Quatre employés médicaux marchent de dos dans un couloir d'hôpital.

Les infirmiers et les infirmières qui travaillent dans les unités COVID seraient très largement favorables à vaccination, selon le président de leur ordre.

Photo : iStock

Le tiers des infirmiers et des infirmières du Québec éprouvait une certaine réticence face aux vaccins développés pour lutter contre la COVID-19, selon une étude publiée dans la revue Eurosurveillance. Une proportion élevée qui étonne l’ordre qui les représente.

Oui, ça nous surprend, affirme Luc Mathieu, président de l’Ordre des infirmiers et des infirmières du Québec (OIIQ), qui ajoute que c’est toutefois un phénomène connu qu’il y a de la réticence au sein du personnel infirmier concernant la vaccination.

L’étude en question (Nouvelle fenêtre) découle d’un sondage mené auprès du personnel soignant en France, en Belgique et au Québec.

Plus de 1000 infirmières et infirmiers québécois ont répondu au questionnaire proposé par Kodzo Awoenam Adedzi, du CHU de Québec, et par Eve Dubé, du département d’anthropologie de l’Université Laval.

Parmi les répondants, 31 % affirmaient être hésitants ou réticents face aux vaccins contre la COVID-19.

En France, cette proportion s'élève à 25 % parmi les 1200 répondants.
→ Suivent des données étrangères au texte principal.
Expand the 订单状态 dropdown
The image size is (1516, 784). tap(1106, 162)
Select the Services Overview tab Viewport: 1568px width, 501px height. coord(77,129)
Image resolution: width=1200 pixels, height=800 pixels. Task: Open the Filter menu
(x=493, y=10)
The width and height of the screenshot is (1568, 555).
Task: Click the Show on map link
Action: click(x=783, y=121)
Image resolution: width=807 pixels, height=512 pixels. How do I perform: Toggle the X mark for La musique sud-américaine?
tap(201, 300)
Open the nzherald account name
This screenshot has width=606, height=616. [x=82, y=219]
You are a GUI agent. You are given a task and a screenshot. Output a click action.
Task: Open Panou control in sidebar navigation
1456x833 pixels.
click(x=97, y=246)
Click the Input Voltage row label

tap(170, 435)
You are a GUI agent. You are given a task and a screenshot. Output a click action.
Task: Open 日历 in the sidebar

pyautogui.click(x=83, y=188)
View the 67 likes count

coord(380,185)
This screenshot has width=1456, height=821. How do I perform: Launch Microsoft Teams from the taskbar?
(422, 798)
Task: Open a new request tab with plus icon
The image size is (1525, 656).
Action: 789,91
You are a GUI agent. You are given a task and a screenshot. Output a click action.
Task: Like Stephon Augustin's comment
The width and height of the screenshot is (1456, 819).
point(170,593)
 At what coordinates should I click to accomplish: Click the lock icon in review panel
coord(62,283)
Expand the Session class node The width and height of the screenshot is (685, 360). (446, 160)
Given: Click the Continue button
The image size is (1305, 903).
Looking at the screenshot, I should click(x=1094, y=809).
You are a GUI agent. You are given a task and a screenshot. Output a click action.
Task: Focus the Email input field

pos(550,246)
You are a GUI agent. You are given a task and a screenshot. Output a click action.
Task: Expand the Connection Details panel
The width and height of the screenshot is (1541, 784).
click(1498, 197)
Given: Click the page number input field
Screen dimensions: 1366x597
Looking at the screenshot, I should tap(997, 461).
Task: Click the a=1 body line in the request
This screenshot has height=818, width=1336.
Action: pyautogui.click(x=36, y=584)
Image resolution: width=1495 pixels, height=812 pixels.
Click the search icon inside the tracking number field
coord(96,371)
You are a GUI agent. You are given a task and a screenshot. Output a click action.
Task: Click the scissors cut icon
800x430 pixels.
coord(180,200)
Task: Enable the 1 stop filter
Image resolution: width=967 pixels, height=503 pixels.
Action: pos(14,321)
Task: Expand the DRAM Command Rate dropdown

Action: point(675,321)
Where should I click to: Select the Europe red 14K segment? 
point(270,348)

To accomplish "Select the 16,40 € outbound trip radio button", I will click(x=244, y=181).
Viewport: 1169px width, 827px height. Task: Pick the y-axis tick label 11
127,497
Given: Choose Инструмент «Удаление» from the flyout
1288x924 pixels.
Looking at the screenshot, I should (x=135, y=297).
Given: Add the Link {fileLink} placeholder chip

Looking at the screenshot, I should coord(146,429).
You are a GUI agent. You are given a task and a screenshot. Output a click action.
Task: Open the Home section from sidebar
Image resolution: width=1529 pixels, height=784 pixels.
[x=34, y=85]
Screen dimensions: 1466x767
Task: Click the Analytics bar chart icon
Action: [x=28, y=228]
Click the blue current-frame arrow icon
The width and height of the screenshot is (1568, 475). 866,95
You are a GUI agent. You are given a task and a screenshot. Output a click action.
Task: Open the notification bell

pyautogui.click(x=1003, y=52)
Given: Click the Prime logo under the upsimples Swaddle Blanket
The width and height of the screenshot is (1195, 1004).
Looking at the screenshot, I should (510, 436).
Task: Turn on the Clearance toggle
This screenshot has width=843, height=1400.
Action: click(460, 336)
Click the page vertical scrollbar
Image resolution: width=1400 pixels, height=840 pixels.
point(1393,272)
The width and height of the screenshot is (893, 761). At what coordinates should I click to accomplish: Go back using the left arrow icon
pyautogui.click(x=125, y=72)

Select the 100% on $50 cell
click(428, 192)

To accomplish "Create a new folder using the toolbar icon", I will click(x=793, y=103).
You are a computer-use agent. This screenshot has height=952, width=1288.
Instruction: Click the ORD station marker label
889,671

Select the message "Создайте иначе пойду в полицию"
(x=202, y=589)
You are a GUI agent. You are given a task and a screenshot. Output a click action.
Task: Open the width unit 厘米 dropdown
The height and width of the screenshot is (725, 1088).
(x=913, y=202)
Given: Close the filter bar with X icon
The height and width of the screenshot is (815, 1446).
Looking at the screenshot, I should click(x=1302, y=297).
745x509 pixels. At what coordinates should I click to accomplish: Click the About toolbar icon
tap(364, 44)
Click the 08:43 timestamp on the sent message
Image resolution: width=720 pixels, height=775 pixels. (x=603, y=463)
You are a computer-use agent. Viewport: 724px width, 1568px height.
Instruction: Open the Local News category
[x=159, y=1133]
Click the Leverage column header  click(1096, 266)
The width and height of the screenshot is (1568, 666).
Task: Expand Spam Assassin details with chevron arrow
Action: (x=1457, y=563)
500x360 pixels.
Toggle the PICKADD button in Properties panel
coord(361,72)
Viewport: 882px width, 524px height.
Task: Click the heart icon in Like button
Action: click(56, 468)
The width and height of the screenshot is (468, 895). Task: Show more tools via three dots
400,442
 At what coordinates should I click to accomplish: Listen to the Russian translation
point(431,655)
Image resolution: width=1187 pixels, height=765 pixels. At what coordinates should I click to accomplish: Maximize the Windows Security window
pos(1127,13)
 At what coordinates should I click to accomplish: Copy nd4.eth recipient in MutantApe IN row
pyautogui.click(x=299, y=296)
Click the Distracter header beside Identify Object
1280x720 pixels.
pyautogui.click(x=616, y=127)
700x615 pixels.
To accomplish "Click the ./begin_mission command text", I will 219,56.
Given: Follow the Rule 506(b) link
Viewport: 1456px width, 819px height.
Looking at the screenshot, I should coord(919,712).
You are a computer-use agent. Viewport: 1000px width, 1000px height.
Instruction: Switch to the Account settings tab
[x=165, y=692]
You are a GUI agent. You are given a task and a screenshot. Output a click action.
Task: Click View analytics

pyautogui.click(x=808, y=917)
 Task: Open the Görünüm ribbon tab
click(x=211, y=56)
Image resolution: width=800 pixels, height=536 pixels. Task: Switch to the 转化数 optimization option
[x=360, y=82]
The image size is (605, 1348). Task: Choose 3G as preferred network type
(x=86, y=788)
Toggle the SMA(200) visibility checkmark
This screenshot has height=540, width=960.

En Belgique, ce taux atteint 24 %, mais seulement 414 personnes ont accepté de se soumettre au questionnaire.

Fait important à souligner : le coup de sonde a eu lieu en octobre et en novembre. À l’époque, aucun vaccin n’avait reçu de feu vert dans le monde occidental. Seul le Spoutnik V avait été approuvé par la santé publique russe.

Autres données

  • 92 % des infirmiers et des infirmières qui ont répondu au questionnaire ont confiance que la science peut développer de nouveaux vaccins sécuritaires et efficaces.
  • 87 % croient que les autorités de la santé sont en mesure de garantir la sécurité des vaccins mis en marché.
  • Seulement 60 % des répondants ont indiqué avoir reçu un vaccin contre la grippe saisonnière en 2019-2020.
  • 39 % estiment que l’efficacité et la sécurité d’un vaccin développé dans l’urgence, en pleine épidémie, ne peuvent être garanties.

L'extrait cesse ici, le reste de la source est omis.